Saved data entries
Content starts
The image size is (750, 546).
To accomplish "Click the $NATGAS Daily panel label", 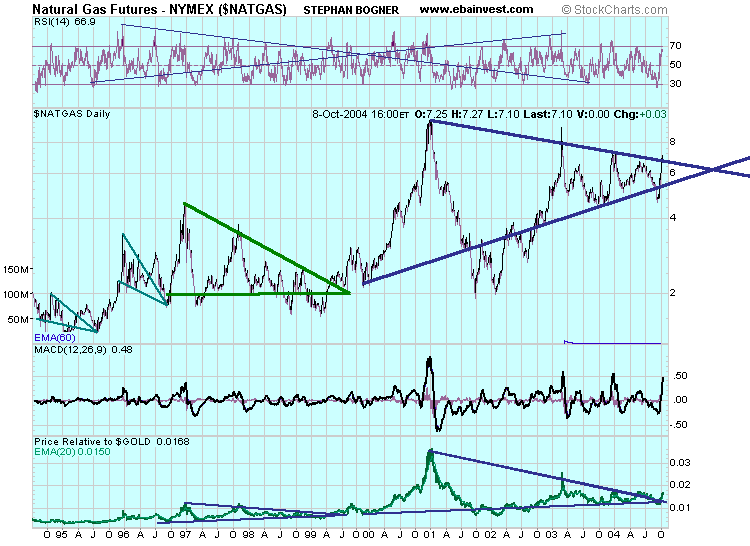I will pyautogui.click(x=72, y=114).
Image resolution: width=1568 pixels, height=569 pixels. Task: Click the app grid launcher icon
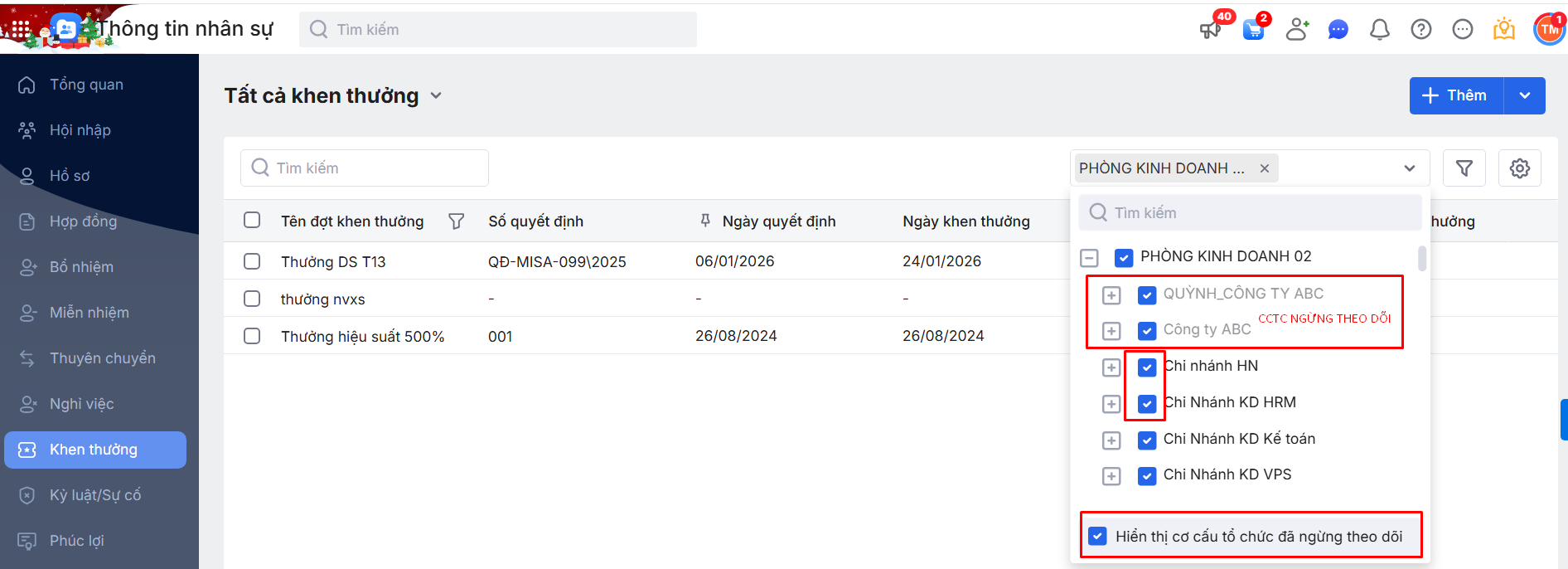pos(20,29)
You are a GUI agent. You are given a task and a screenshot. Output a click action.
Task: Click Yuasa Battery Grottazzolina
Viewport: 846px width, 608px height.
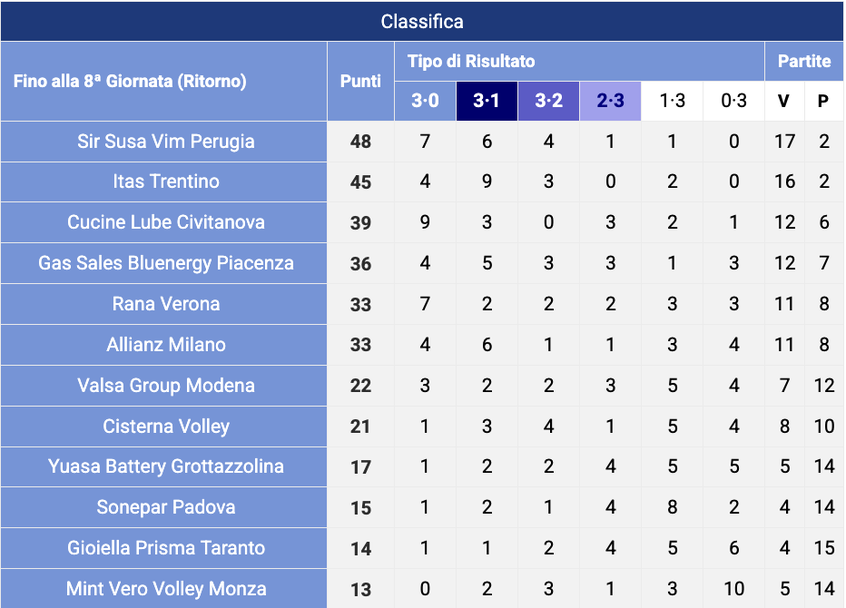164,467
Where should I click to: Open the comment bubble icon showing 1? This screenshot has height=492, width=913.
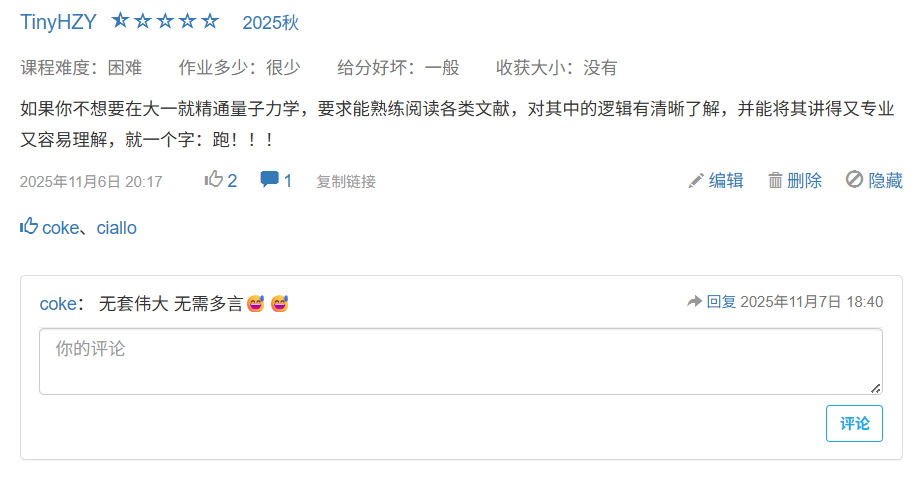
Content ends
### TASK GOAL
The lines from the one containing "Viewport: 846px width, 608px height." to the last line of the records, both included: print exactly those and nothing else, leaving out any pictures.

### RESPONSE BELOW
Viewport: 846px width, 608px height.
164,467
Where should I click to: Open the comment bubble icon showing 1? This screenshot has height=492, width=913.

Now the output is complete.